(WHAT YOU SHOULD DO):
Reproduce, unaltered, the line with "How do I perform: Click the speech" along with every line that follows it in the records, up to the last.
=== Section Start ===
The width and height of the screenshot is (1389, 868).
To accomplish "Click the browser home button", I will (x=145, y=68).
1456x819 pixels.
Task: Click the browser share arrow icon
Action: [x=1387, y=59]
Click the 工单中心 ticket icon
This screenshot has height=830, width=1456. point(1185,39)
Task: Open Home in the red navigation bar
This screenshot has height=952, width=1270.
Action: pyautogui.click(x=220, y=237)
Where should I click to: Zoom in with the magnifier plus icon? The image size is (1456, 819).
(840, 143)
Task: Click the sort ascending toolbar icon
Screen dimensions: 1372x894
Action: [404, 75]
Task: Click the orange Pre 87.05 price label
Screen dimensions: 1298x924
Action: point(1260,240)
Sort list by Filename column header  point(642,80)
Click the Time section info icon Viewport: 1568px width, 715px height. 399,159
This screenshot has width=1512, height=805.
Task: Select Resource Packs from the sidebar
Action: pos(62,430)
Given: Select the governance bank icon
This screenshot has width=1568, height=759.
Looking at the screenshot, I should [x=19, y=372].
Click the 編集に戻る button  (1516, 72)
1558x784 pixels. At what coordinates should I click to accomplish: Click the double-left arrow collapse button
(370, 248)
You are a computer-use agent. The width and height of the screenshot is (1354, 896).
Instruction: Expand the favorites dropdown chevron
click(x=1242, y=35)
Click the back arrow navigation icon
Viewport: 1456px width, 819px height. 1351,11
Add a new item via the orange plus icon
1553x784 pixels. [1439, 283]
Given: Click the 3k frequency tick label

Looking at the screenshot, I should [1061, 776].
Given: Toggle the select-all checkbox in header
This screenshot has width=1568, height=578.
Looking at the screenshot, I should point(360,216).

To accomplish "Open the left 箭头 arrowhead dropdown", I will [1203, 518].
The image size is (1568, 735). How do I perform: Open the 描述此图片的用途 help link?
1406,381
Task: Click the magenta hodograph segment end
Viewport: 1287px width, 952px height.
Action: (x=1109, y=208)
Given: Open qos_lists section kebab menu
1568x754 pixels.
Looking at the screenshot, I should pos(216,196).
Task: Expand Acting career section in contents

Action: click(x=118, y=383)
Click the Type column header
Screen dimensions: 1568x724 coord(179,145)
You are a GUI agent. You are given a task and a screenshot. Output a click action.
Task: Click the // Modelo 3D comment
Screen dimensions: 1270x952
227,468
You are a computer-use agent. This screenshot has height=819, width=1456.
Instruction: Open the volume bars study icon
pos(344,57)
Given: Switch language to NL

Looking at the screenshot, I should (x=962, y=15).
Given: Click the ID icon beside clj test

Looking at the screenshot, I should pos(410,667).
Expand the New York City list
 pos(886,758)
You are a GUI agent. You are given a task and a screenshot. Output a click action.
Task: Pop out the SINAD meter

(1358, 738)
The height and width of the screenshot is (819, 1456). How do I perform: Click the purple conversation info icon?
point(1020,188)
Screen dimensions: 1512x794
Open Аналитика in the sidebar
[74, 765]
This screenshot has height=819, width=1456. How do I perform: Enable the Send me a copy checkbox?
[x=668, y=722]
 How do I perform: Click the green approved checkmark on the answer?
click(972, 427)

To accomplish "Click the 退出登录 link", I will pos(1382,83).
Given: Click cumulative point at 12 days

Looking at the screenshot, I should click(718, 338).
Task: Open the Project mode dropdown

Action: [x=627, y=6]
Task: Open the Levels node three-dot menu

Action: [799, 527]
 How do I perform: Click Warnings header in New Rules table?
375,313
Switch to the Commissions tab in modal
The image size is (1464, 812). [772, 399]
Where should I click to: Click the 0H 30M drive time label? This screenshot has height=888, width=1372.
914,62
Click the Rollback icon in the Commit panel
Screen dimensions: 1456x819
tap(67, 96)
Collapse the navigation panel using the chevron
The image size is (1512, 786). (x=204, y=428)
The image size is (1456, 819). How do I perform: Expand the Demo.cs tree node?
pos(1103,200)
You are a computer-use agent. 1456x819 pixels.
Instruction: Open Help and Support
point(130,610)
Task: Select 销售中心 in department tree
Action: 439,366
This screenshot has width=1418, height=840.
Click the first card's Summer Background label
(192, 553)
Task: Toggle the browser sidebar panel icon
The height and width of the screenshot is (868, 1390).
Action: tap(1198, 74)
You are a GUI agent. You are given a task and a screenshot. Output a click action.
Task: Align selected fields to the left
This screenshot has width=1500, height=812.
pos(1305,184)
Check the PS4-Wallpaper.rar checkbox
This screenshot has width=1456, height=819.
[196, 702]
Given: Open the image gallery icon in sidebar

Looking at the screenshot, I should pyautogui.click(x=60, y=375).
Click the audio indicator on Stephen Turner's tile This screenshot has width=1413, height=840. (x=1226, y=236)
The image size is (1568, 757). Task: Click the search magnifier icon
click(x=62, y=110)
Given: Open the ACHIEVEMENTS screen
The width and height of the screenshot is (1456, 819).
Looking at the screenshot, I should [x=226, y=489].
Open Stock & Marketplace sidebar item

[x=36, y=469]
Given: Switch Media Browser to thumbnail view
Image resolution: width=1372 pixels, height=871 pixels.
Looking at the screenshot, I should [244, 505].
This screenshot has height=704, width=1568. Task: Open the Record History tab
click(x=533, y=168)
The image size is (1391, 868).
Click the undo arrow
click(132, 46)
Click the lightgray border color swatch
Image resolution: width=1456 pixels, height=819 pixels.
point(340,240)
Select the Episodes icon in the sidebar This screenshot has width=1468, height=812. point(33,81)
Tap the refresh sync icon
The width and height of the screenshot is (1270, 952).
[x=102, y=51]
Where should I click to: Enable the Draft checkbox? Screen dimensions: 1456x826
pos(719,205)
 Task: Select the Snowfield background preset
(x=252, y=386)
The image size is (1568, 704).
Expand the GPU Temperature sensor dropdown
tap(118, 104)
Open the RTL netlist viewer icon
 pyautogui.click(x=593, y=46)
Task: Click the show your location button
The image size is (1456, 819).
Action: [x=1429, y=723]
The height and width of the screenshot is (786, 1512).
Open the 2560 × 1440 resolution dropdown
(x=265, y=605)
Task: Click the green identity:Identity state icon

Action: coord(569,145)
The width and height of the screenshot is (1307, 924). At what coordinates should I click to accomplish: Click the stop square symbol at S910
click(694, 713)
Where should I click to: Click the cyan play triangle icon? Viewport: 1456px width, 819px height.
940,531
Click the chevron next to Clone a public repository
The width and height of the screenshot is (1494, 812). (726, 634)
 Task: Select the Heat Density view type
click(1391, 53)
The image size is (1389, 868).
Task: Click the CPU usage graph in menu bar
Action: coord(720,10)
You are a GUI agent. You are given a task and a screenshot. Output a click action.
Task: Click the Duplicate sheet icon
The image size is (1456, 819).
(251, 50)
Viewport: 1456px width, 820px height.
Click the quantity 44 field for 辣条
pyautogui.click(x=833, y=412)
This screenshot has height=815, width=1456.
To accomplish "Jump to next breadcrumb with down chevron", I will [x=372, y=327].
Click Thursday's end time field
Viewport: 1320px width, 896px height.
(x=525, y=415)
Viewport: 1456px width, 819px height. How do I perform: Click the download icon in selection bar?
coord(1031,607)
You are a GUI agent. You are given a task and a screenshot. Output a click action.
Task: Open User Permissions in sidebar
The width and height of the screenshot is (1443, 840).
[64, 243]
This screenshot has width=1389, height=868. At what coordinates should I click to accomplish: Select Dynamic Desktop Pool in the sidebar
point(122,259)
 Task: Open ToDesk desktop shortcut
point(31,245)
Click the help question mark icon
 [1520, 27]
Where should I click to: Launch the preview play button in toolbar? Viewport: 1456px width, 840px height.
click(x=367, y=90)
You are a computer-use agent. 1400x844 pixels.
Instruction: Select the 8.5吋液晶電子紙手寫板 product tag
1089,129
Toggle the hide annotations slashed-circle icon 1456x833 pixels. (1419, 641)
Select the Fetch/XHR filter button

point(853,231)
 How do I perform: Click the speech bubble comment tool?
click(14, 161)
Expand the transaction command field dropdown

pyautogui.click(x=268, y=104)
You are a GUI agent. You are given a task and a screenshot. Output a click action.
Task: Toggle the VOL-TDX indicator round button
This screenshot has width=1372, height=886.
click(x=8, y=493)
=== Section End ===
(PROBLEM SOLUTION):
 How do I perform: Click the speech bubble comment tool?
click(14, 161)
Expand the transaction command field dropdown

pyautogui.click(x=268, y=104)
You are a GUI agent. You are given a task and a screenshot. Output a click action.
Task: Toggle the VOL-TDX indicator round button
This screenshot has width=1372, height=886.
click(x=8, y=493)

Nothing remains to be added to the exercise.